** START TEXT BLOCK **
I have some trouble using the newest version of puppeteer.
I'm using puppeteer version 0.13.0.
I have a site with this element:
<div class="header">hey there</div>
I'm trying to run this code:
const headerHandle = await page.evaluateHandle(() => {
const element = document.getElementsByClassName('header');
return element;
});
Now the headerHandle is a JSHandle with a description: 'HTMLCollection(0)'.
If I try to run
headerHandle.getProperties() and try to console.log I get Promise { <pending> }.
If I just try to get the element like this:
const result = await page.evaluate(() => {
const element = document.getElementsByClassName('header');
return Promise.resolve(element);
});
I get an empty object.
How do I get the actual element or the value of the element?
Puppeteer has changed the way evaluate works, the safest way to retrieve DOM elements is by creating a JSHandle, and passing that handle to the evaluate function:
const puppeteer = require('puppeteer');
(async () => {
const browser = await puppeteer.launch();
const page = await browser.newPage();
await page.goto('https://example.com', { waitUntil: 'networkidle2' });
const jsHandle = await page.evaluateHandle(() => {
const elements = document.getElementsByTagName('h1');
return elements;
});
console.log(jsHandle); // JSHandle
const result = await page.evaluate(els => els[0].innerHTML, jsHandle);
console.log(result); // it will log the string 'Example Domain'
await browser.close();
})();
For reference: evalute docs, issue #1590, issue #1003 and PR #1098
Fabio's approach is good to have for working with arrays, but in many cases you don't need the nodes themselves, just their serializable contents or properties. In OP's case, there's only one element being selected, so the following works more directly (with less straightforward approaches shown for comparison):
const puppeteer = require("puppeteer"); // ^19.1.0
const html = `<!DOCTYPE html><html><body>
<div class="header">hey there</div>
</body></html>`;
let browser;
(async () => {
browser = await puppeteer.launch();
const [page] = await browser.pages();
await page.setContent(html);
const text = await page.$eval(".header", el => el.textContent);
console.log(text); // => hey there
// or, less directly:
const text2 = await page.evaluate(() => {
// const el = document.getElementsByClassName(".header")[0] // take the 0th element
const el = document.querySelector(".header"); // ... better still
return el.textContent;
});
console.log(text2); // => hey there
// even less directly, similar to OP:
const handle = await page.evaluateHandle(() =>
document.querySelector(".header")
** END TEXT BLOCK **
[TASKS TO PERFORM]
1) Translate this sentence from the Puppeteer thread into Spanish: "I have some trouble using the newest version of puppeteer."
2) Set down the part of the Puppeteer thread that begins at the words "If I try to" and stops after the words "an empty object.".
The material after this point has no connection to the Puppeteer thread.
** START DATA **
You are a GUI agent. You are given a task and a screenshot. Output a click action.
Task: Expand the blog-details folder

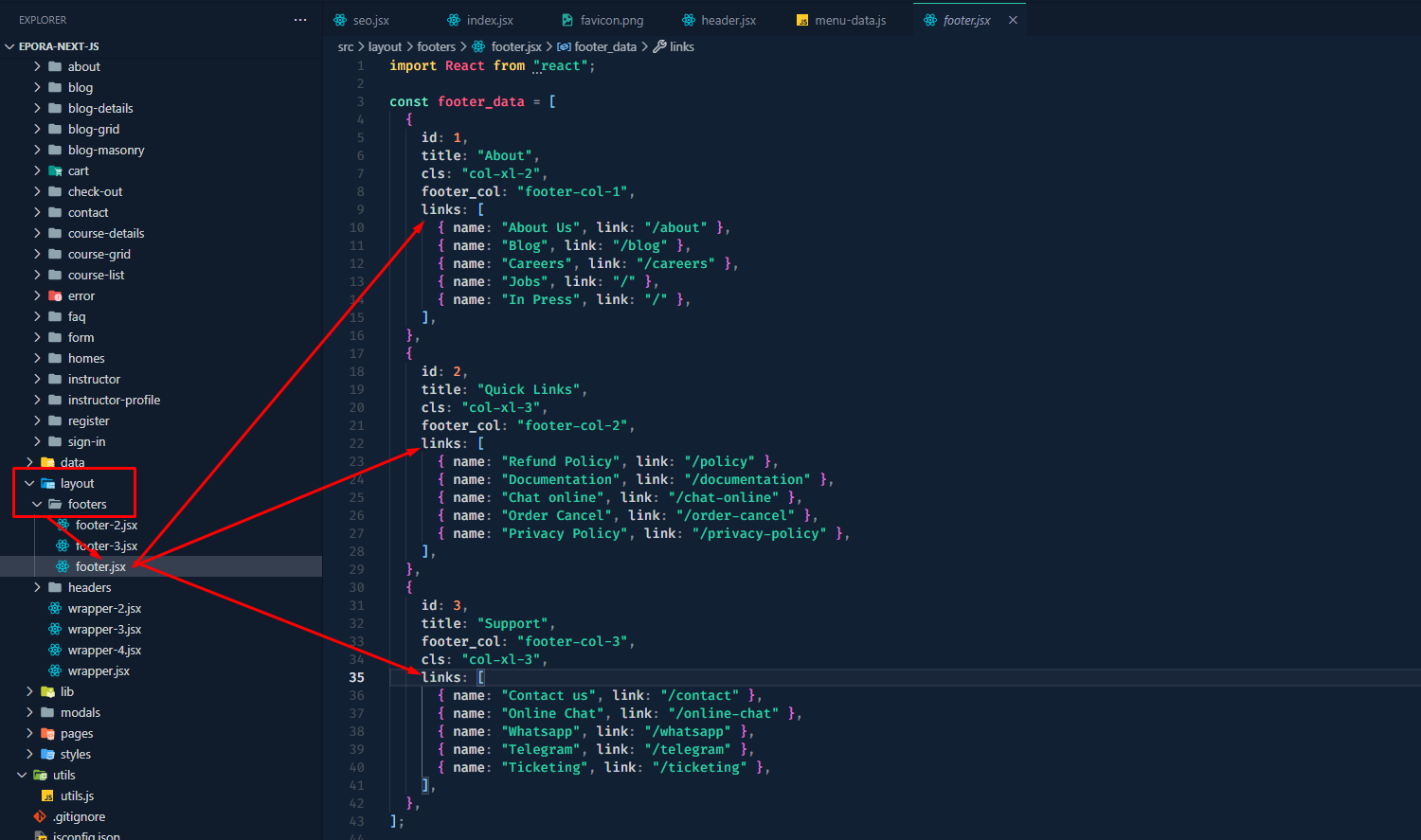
** END DATA **
[SOLUTIONS BY TASK]
1) Tengo algunos problemas al usar la versión más reciente de puppeteer.

2)
If I try to run
headerHandle.getProperties() and try to console.log I get Promise { <pending> }.
If I just try to get the element like this:
const result = await page.evaluate(() => {
const element = document.getElementsByClassName('header');
return Promise.resolve(element);
});
I get an empty object.